I remember traveling to my grandma's house during the summer when I was young. I remember all my trips there as one big continuous summer. From 90 to 95, everything I remember about the summers from those years feels like they happened in the same summer vacation. It feels almost like I lived two lives: a summer life and a school days life. I remember the summer of 96 a little different, though. Probably because that was the summer I almost kissed a girl for the first time. I backed out in the last moment.

Anyway, I definetely have lived the 90s. I remember how it is to live in the 90s. College kids nowadays have no idea. I do, though. I'm not a college kid anymore.

Sometimes I get nostalgic of the 80s, even the 70s.

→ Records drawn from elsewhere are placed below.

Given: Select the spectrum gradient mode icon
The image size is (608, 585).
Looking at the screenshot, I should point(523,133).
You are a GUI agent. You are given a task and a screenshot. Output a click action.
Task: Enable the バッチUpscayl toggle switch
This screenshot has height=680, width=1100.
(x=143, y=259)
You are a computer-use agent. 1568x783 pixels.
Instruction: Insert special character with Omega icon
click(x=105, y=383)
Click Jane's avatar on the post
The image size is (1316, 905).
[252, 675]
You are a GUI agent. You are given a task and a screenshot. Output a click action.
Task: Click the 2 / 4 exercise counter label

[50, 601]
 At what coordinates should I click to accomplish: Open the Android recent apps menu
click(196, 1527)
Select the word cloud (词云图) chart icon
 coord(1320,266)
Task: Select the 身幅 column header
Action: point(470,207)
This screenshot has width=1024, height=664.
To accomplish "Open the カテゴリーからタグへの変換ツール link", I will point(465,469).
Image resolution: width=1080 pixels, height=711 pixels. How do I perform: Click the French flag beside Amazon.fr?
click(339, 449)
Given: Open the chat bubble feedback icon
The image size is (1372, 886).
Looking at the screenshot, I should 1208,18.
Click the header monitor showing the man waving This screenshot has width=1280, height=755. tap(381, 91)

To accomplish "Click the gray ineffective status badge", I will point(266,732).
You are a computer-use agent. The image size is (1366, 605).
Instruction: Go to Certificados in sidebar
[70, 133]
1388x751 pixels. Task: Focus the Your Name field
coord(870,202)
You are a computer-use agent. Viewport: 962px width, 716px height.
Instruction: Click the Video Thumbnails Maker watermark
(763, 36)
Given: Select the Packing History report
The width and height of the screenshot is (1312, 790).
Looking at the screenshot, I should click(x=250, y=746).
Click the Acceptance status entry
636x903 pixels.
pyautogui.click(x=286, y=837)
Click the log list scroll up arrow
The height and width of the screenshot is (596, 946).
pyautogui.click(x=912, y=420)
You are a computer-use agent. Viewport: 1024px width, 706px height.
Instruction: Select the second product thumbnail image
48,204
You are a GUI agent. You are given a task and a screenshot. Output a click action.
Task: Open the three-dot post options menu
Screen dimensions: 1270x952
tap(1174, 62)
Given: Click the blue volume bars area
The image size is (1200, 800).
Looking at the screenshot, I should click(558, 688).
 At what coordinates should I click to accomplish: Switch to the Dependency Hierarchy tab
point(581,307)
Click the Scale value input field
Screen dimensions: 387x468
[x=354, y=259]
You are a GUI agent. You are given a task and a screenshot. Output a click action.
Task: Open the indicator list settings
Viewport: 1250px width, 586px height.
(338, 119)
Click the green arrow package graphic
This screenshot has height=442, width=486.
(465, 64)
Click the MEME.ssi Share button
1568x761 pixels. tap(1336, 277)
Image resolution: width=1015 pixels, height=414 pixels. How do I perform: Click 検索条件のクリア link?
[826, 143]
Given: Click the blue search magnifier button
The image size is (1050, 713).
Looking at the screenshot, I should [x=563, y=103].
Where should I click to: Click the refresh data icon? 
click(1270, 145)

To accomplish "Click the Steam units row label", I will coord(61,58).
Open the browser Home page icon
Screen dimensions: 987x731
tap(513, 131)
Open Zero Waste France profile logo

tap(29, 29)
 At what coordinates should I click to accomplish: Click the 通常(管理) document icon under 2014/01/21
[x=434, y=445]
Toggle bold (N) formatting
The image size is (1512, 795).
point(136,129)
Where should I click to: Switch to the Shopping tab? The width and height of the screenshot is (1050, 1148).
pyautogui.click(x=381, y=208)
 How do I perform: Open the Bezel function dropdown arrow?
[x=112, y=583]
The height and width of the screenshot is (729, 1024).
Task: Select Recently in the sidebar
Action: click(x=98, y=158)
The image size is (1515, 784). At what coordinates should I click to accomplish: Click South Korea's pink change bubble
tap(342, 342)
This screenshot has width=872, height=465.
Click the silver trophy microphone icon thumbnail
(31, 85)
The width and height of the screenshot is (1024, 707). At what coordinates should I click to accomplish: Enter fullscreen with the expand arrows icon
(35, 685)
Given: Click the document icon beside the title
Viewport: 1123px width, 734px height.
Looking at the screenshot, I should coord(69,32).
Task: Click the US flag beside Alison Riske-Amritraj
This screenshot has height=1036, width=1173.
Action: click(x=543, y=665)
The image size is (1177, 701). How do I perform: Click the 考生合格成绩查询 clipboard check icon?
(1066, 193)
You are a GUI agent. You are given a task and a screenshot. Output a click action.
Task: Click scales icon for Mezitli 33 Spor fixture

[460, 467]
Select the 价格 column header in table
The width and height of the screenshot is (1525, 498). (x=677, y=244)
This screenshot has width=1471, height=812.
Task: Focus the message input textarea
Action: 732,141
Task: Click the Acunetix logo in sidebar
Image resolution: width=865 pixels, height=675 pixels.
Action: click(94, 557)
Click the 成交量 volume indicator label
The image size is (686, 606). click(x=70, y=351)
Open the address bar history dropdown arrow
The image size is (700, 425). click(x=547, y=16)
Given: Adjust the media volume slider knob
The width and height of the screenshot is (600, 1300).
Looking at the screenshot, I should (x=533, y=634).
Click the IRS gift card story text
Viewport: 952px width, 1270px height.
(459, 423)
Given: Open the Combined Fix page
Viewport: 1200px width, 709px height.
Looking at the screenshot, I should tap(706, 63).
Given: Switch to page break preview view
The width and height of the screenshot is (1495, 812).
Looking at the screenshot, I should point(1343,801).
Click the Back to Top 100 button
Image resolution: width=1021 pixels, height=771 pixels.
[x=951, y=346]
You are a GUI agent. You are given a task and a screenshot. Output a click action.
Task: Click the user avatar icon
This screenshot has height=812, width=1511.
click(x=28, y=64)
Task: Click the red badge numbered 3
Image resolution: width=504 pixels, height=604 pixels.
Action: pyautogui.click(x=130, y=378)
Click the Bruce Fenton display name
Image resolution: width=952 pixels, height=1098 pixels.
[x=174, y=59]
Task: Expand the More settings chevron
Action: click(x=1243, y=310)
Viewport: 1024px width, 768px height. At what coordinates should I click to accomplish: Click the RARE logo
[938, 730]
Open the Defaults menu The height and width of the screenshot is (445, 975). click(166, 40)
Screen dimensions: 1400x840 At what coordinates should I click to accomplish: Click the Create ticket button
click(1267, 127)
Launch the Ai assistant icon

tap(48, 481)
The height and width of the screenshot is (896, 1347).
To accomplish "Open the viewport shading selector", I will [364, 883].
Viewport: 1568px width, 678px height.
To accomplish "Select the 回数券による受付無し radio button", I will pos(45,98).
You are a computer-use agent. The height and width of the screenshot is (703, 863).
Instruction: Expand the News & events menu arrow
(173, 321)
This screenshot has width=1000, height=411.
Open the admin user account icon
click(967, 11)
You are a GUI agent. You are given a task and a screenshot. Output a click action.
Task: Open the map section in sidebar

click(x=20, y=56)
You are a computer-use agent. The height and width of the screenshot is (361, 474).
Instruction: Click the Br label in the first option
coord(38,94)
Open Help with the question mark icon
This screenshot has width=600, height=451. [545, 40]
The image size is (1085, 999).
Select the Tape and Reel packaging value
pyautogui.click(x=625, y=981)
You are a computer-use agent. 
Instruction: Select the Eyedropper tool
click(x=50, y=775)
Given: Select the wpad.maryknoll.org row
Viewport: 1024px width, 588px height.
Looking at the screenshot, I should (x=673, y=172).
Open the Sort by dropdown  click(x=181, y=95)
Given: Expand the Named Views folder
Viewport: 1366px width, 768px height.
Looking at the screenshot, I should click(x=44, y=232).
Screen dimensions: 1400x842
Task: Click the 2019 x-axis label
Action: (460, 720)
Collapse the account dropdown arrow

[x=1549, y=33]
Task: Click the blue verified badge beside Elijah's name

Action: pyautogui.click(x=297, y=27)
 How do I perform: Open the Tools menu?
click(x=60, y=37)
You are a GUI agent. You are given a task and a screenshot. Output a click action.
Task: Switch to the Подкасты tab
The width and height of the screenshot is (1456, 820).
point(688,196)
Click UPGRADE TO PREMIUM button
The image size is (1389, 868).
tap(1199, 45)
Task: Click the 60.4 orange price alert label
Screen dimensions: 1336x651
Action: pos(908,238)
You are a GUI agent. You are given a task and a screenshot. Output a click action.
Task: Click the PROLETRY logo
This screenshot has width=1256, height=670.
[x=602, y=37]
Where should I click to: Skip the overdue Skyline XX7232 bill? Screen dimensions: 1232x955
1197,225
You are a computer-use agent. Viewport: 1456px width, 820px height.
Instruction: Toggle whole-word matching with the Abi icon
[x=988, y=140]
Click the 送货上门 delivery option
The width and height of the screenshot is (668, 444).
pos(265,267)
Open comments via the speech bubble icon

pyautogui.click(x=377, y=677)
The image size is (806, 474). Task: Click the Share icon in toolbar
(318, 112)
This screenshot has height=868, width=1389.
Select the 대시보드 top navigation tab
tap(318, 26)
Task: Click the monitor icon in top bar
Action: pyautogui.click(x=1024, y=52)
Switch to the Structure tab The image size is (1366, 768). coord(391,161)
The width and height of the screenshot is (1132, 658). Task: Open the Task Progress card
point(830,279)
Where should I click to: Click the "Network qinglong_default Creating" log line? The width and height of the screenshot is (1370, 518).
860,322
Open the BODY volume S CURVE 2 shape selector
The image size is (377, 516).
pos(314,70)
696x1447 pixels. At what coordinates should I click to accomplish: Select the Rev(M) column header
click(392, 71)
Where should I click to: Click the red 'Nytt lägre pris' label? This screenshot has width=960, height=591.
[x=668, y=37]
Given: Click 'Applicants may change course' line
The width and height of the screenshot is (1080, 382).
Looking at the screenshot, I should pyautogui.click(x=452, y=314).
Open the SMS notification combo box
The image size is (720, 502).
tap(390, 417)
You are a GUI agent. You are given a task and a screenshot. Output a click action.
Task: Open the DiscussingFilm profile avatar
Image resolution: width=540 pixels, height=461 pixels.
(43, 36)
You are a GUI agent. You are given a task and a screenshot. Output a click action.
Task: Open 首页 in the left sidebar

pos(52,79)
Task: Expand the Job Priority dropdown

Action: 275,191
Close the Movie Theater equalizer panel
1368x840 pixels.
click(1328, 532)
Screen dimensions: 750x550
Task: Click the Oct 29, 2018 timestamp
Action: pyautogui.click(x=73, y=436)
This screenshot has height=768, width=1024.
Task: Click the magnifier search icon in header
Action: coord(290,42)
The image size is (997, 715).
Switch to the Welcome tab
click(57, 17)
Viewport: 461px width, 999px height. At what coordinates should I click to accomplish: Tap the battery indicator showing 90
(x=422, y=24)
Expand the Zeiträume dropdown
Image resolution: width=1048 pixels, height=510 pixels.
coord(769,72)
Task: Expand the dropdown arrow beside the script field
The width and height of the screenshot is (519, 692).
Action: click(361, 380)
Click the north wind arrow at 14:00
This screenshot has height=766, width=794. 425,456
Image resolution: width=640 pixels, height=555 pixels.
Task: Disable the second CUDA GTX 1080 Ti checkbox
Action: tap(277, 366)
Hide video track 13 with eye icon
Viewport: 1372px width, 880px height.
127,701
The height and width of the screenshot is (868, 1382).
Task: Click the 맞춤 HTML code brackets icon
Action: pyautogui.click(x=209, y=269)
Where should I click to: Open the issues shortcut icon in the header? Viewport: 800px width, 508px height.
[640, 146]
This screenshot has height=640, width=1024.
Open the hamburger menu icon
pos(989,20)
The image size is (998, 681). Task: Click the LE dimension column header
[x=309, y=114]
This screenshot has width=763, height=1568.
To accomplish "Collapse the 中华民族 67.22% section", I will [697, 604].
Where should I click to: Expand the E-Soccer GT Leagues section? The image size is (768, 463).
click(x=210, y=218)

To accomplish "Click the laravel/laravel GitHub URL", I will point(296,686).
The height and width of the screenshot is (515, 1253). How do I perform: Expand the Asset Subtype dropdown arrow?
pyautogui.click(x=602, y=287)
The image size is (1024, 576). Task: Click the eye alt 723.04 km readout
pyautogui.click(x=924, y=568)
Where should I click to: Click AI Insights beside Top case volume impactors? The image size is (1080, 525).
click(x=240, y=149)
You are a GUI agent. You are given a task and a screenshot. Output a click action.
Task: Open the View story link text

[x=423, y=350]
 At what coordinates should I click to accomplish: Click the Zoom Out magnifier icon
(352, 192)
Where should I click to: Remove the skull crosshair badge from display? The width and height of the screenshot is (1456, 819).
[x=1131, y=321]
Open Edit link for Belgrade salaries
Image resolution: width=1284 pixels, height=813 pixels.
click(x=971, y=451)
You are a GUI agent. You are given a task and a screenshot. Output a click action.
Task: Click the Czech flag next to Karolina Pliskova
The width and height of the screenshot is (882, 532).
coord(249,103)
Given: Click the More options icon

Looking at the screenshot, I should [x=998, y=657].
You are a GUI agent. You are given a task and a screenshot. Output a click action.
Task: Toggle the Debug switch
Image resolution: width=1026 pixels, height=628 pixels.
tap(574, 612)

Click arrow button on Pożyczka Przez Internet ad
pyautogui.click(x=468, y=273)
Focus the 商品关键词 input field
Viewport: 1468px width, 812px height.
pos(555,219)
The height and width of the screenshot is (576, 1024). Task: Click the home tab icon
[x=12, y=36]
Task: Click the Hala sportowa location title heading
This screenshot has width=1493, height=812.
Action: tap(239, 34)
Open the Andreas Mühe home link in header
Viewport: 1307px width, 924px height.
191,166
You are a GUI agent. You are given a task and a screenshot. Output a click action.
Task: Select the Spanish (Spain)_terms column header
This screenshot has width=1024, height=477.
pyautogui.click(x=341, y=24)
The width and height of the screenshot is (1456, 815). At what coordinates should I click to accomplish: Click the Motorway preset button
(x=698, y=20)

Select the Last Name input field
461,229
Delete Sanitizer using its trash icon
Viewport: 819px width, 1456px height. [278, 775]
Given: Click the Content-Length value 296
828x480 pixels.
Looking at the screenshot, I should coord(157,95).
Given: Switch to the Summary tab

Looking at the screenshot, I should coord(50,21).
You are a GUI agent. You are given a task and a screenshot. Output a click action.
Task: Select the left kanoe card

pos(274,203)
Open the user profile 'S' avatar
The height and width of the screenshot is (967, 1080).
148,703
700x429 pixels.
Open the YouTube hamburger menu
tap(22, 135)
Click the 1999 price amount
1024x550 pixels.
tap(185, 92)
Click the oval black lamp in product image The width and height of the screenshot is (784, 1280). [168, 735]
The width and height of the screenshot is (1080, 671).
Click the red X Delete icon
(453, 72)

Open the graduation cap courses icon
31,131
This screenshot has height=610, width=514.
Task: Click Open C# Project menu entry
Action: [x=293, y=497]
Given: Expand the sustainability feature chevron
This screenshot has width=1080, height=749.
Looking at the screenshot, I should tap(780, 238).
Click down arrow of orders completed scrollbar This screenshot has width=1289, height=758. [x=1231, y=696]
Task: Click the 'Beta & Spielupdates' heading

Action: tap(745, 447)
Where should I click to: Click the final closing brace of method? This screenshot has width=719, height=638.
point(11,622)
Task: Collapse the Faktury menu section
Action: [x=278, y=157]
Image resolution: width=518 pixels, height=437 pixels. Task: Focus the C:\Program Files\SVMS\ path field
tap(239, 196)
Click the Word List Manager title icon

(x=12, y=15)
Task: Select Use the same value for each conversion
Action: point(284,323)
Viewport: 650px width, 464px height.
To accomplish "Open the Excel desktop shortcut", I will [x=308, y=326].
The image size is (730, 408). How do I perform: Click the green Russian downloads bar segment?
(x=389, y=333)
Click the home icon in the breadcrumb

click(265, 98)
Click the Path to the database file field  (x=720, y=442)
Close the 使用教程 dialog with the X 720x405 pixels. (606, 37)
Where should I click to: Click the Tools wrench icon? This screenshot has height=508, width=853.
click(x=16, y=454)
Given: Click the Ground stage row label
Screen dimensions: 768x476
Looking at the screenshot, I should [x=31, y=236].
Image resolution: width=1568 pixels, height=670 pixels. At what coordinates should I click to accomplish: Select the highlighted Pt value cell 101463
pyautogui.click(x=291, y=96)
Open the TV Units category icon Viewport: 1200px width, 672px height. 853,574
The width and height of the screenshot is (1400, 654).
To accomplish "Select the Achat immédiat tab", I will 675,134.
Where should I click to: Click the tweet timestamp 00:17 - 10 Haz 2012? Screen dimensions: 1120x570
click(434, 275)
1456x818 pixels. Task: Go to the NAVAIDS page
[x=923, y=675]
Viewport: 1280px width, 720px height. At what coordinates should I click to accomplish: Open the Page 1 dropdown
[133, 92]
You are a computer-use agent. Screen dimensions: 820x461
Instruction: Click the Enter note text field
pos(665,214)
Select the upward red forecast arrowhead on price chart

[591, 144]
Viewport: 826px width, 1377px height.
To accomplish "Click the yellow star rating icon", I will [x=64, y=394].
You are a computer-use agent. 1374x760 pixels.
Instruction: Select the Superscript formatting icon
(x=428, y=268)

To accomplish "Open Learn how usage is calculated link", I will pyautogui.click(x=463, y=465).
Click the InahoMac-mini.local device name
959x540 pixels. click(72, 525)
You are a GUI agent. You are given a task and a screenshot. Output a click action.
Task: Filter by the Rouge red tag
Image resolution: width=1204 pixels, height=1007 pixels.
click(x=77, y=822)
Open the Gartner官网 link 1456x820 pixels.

That's the nostalgia of my parents, it's also the nostalgia of my older cousins. The nostalgia we see on TV, read on books, listen in songs. Heck, I'm even nostalgic of the 60s. I also get nostalgic of the 90s, but then, rightfully so. Weren't the 90s more romantic?

Perhaps I just wasn't the know-it-all that I am today. I think I know so much, with my Google, with my books. I think I know... Most brazilians do not have access to the Internet. And what do I know? All I know is the Internet. It's like I know about a world where most people don't even live in. Yet, I sit here with my know-it-all face... Nowadays we feel guilty if we don't know something, don't we? I do. Back in the 90s I didn't. I was a kid. Maybe it was me being a kid, not the decade. But the 90s were not so know-it-all.

We are now in 2012. Almost 2013. So far in the future... Now, a world without smartphones, tablets, Internet, Google, blogs, facebooks, and HD TV seem silly. Unthinkable. Even to me. Even though I lived in the 90s. Even though I don't own a smartphone.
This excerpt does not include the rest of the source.